**Source document:**
Friday, January 25, 2008

Bonus Blog

Not really. I just wanted to sound generous. I didn’t intend to post another blog before I went away, but I really wanted to pass this along. It’s about The Lone Ranger. Wait, don’t go! It’s really good. Even if you don’t like cowboys, I promise you, it’s worthwhile. If you do like cowboys, it’s yippee-ki-yo-ki-yay.

Ken Levine ( tells me there are ways you can divide your blog into chapters and post them even when you’re away. Give me a break, I can barely do this. If it’s too long, divide it into chapters yourself, by stopping at certain places and then reading some more later. If I were you, I’d read it straight through. I did, and I really enjoyed it.

By the way, do any of you know any trendsetters? Trendsetters, movers and shakers, celebrities in rehab with time on their hands? If you do, I’d love you to tell them about this blog. My being away would be the perfect time for them to catch up, and then, they could tell people under their powerful sway to check me out. If you know any such people, or just people with big mouths, please apprise them of my existence. I’m looking for a groundswell here. A million more of you, and I can sell ads.

Okay, that’s done. And now, saddle up!


The Lone Ranger was not a real person, but I still felt bad when he died.

How can a fictional character die? He can’t. I mean, he can die fictionally, like when the Cavendish gang comes back and finishes the job they bungled at Bryant’s Gap. (Note: That’s how a wounded survivor became The Lone Ranger.) But fictional characters are fictional. And being fictional, there’s no way they can actually die.

And yet…

For me, the Lone Ranger died with the announcement that Clayton Moore, the actor most closely identified with the role, had passed away. I know he wasn’t really the Lone Ranger; he was just an actor, though, like me but more so, he seemed to have trouble understanding the distinction. Admiring what the Lone Ranger stood for, Clayton Moore took great pride in playing the role. Moore fused with his character so completely that when the job ended, he continued to wear the mask. He just couldn’t let go. When lawyers finally made him stop, Clayton Moore reluctantly took off the mask, replacing it with a pair of giant sunglasses. He looked sad and silly, the Lone Ranger of Malibu.

But I understood. That character was important to him, not just as the role of a lifetime, but because of what it represented. Like me, Moore hated the idea of a world without the Lone Ranger.

Being a truthful sort, I can’t ignore the possibility that maybe it wasn’t the passing of the Lone Ranger that hit me so hard, but the inevitable passing of time. I wonder sometimes if we love the things from our youth less because they were special, than because we were young when we experienced them. Aging is inevitable, and it doesn’t feel altogether great, especially knowing that, in the end, we’ll all end up exactly like the guy who played the Lone Ranger.

**Given data:**
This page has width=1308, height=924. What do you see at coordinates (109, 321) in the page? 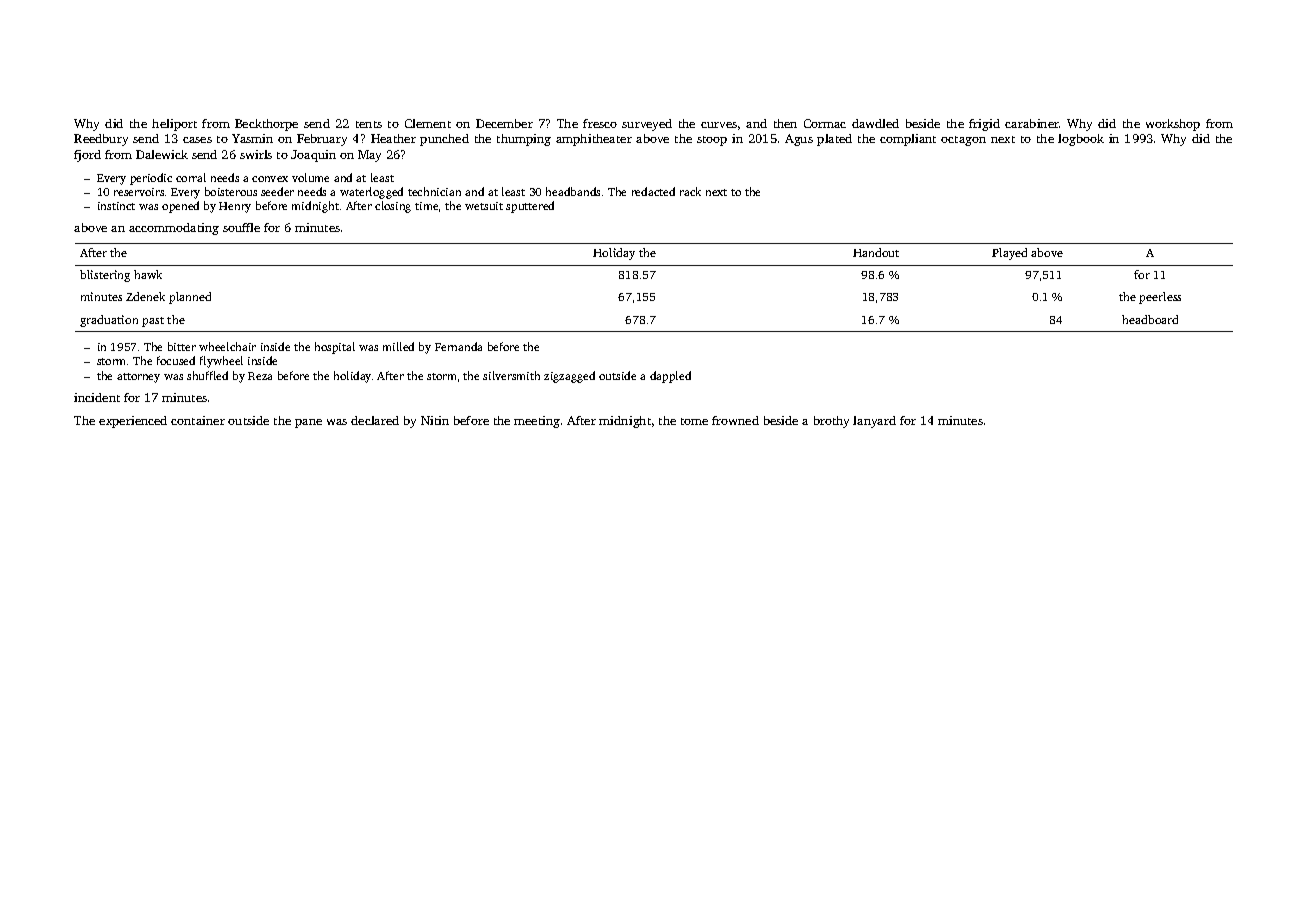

**What this exercise asks:**
a – Please list every kind of person the blog post asks readers to tell about the blog.
b – Pick up the blog post after its last sentence and carry it forward in the same voice.

**Responses to the exercise:**
a –
- Trendsetters
- Movers and shakers
- Celebrities in rehab with time on their hands
- People with big mouths

b –
No! It was special! It was The Lone Ranger.

Saturday morning. All’s quiet. Suddenly, a staccato trumpet pierces the air:







Shivers. An exhilarating call to arms. If you weren't already in front of your T.V. when you heard it, you cam a-runnin'.

I think about how that stirring theme was selected. I imagine some anonymous "gofer" dispatched to some radio station's music library (The Lone Ranger first appeared on radio) to find something "cowboy." They come back with some music.

“What’d you find, Kid?”

“This thing by Rossini seems okay.”

“Italian! I said cowboy!”

“It’s pretty good.”

“It is, huh? Okay, I’ll listen. But if you’re wasting my time…”

He puts on the record, and waits.





“…My God! That’s it!!!”

It was perfect, the cowboy-theme equivalent of hitting the motherlode. Then, inspired by the music, or just because that’s what they did on radio, an anonymous scriptwriter sits down and pens this classic narration:

“A fiery horse with the speed of light…”

Whoa, let’s stop for a second. “A fiery horse with the speed of light.” Can you imagine? The speed of sound wasn’t fast enough; this horse had the speed of light. That’s a fast horse!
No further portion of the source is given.